Eigentlich war der Brexit für diesen Freitag vorgesehen. Da Mays mit der EU ausgehandelter Vertrag aber beim Unterhaus durchfiel, räumte die EU eine Verschiebung ein, um einen harten Brexit zu verhindern. Sollte weiterhin keine Einigung auf einen Vertrag gelingen, muss Großbritannien nunmehr am 12. April die EU verlassen. Mit einem Abkommen gilt eine Frist bis zum 22. Mai.

EU bereitet sich auf „No-Deal-Brexit“ vor
Die EU treibt unterdessen die Vorbereitungen auf einen chaotischen Brexit weiter voran. Die EU-Kommission veröffentlichte am Montag dazu neues Informationsmaterial für EU-Bürger.

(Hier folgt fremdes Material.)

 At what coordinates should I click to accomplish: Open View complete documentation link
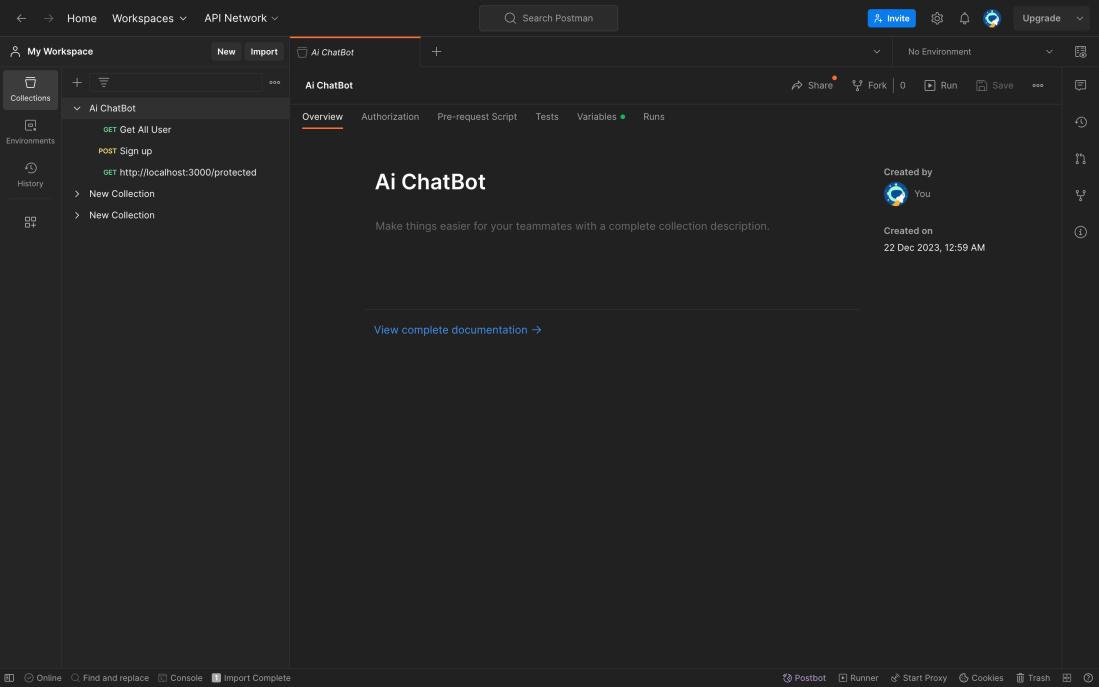458,330
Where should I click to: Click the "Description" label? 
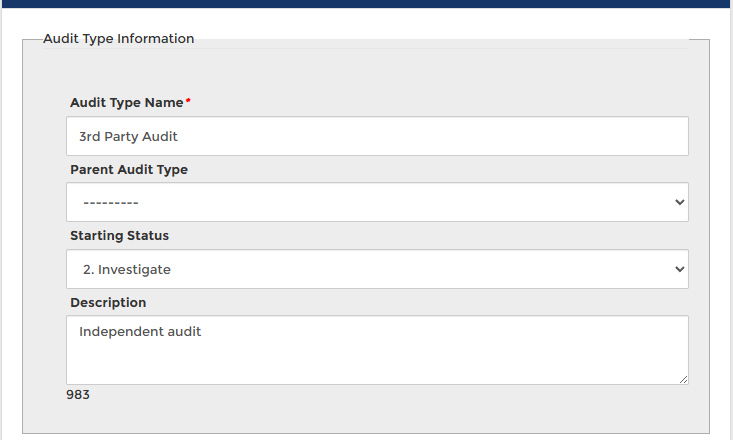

Darin ist beispielsweise beschrieben, was im Fall der Fälle bei Reisen ins Vereinigte Königreich beachtet werden muss. Es werde immer wahrscheinlicher, dass es zu einem Brexit ohne Austrittsabkommen komme, sagte eine hohe EU-Beamtin zu den Vorbereitungen. Sollte Großbritannien tatsächlich ohne Austrittsvertrag aus der EU ausscheiden, wird mit dramatischen Folgen für die Wirtschaft und viele andere Lebensbereiche gerechnet. Millionen EU-Bürger in Großbritannien sowie Briten in der EU würden in große Unsicherheit gestürzt.